#### [PROBLEM DESCRIPTION]
Exactly the lines below from the one with "You are a GUI" up to and including the one with "Task: Click the Settings button in VM toolbar" make up the answer, with nothing else added.

#### [EXCERPTED DATA]
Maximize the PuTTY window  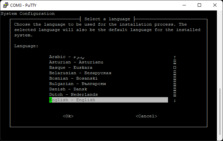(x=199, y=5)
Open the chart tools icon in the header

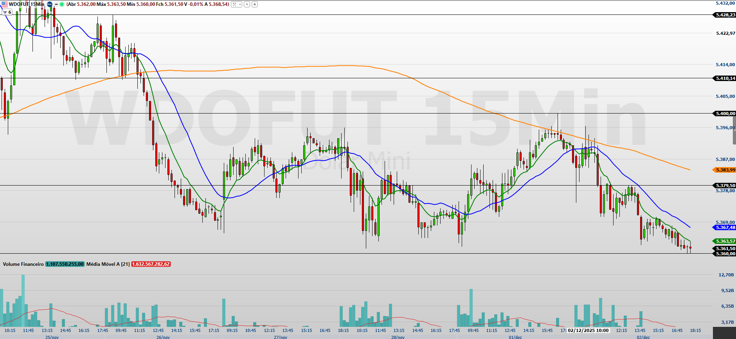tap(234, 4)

...

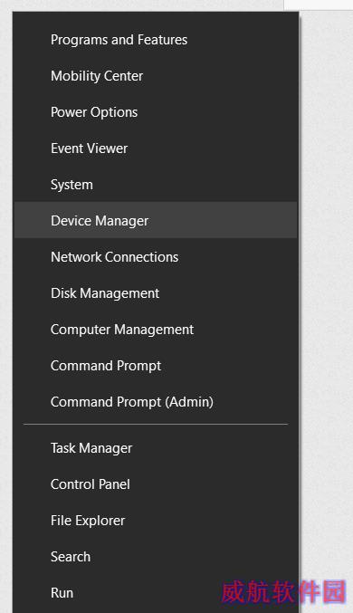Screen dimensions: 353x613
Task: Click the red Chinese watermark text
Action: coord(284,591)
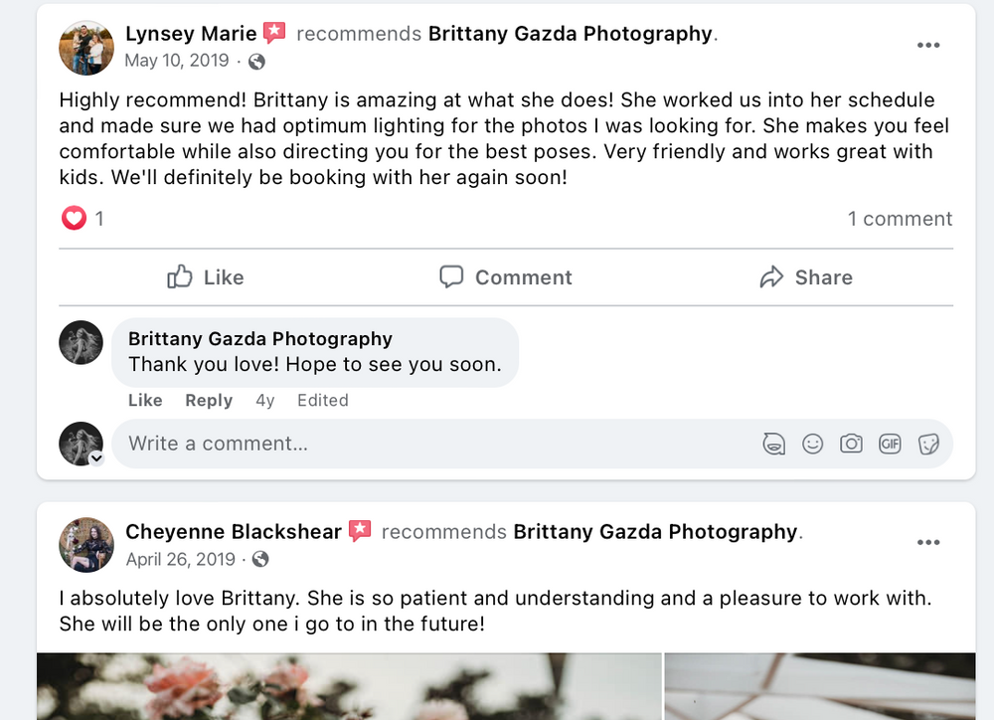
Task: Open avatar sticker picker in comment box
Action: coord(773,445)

---

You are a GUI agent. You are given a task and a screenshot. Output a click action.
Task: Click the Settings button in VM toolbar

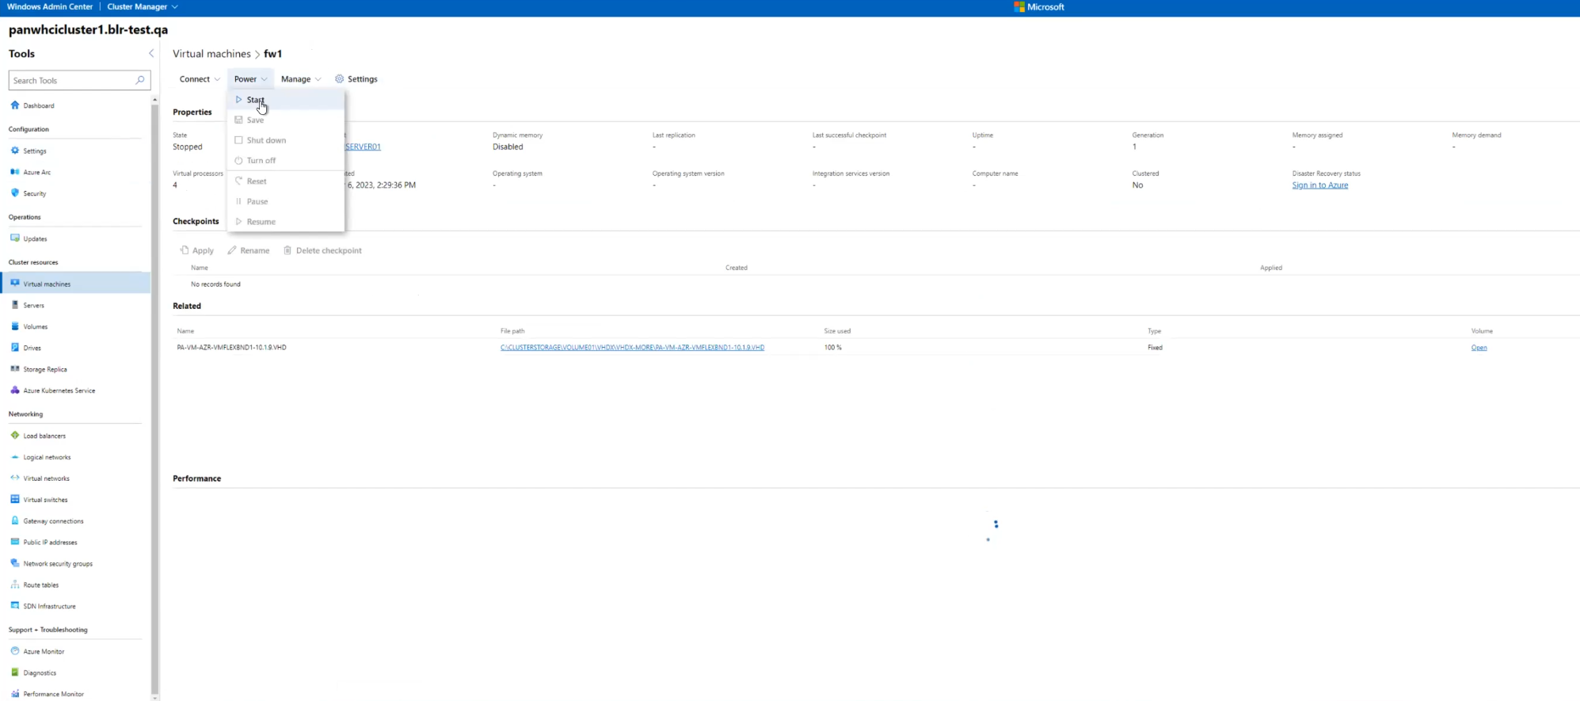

#### [SOLUTION TO THE EXERCISE]
You are a GUI agent. You are given a task and a screenshot. Output a click action.
Task: Click the Settings button in VM toolbar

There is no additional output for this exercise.